Daily Mail

LITERARY FICTION

- by CARLA McKAY

BLACK WATER by Louise Doughty (Faber £12.99)

JOHN HARPER lies awake in a hillside hut in Bali awaiting his fate. Will the men with machetes come tonight, or will they wait for the rain?

Harper, it becomes clear, is a kind of mercenary who has not only outlived his usefulness, but is burdened with some very dark secrets indeed.

The narrative moves between the Sixties and the Nineties, with Harper’s conflicted childhood in the Netherland­s and California, then his career in Indonesia.

But the central drama turns on the coup and counter-coup of 1965, which led to the deaths of some one million Indonesian­s in the fight against Communism, much of it orchestrat­ed by the CIA.

While this little-known slice of tragic history is the backdrop, the central character of Harper, the eternal outsider, the man in a moral vacuum, is skilfully drawn and compelling.

When we meet him in 1998, he is mortally afraid that his past will catch up with him, just as he seems to have been offered the chance of a new life with a new woman. When we leave him, in that same Bali hut, we still cannot be sure which fate beckons.
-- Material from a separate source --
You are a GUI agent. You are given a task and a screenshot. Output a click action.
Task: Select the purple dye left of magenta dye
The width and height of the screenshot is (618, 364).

This serious novel marks a departure for Doughty, whose psychologi­cal thrillers, including Apple Tree Yard, have been so successful. This one strays more into le Carré territory — where she seems equally at home.

CONRAD AND ELEANOR by Jane Rogers (Atlantic Books £12.99)

IN THE beginning, it seemed as though they could have it all: two successful scientific careers, four children and a reasonably affluent lifestyle.

Thirty years or so later, Eleanor — the shiny, driven, ambitious one — is forging ahead successful­ly with her career, has taken a lover and barely notices that Conrad, who willingly took on the domestic duties and role of the children’s chief carer, sits miserably home alone each evening, mulling over his declining and morally questionab­le career involving animal experiment­s.

Then, after failing to come home from a science conference in Munich, Conrad disappears. It takes Eleanor a couple of days to take this seriously but, when she does, she is forced to re-evaluate their long marriage and look into the dusty corners of their relationsh­ip that she hasn’t had time to sweep.

This is a really clever, reflective and dispassion­ate scrutiny of a marriage in trouble.

THE CRIME WRITER by Jill Dawson (Sceptre £18.99)

DAWSON often draws on real people for inspiratio­n in her novels, and this one is no exception. Here, she takes the fascinatin­g character of the legendary crime novelist Patricia Highsmith as both a subject for biographic­al scrutiny and the protagonis­t of an imagined story, in which Highsmith crosses the line between writing about murderers and becoming one herself.

The setting is rural Suffolk in 1964. Highsmith is hiding out, furiously writing and conducting both a secretive affair with a married woman in London (similar to the eponymous Carol, of the film based on her book The Price Of Salt) and a tender friendship with Ronald Blythe, the author of Akenfield. So far, so true.

But Dawson’s Pat is also obsessed with what it would be like to actually kill someone, and she has someone particular in mind. A beautifull­y crafted and utterly riveting blend of fact and fiction about a fascinatin­g 20th-century figure.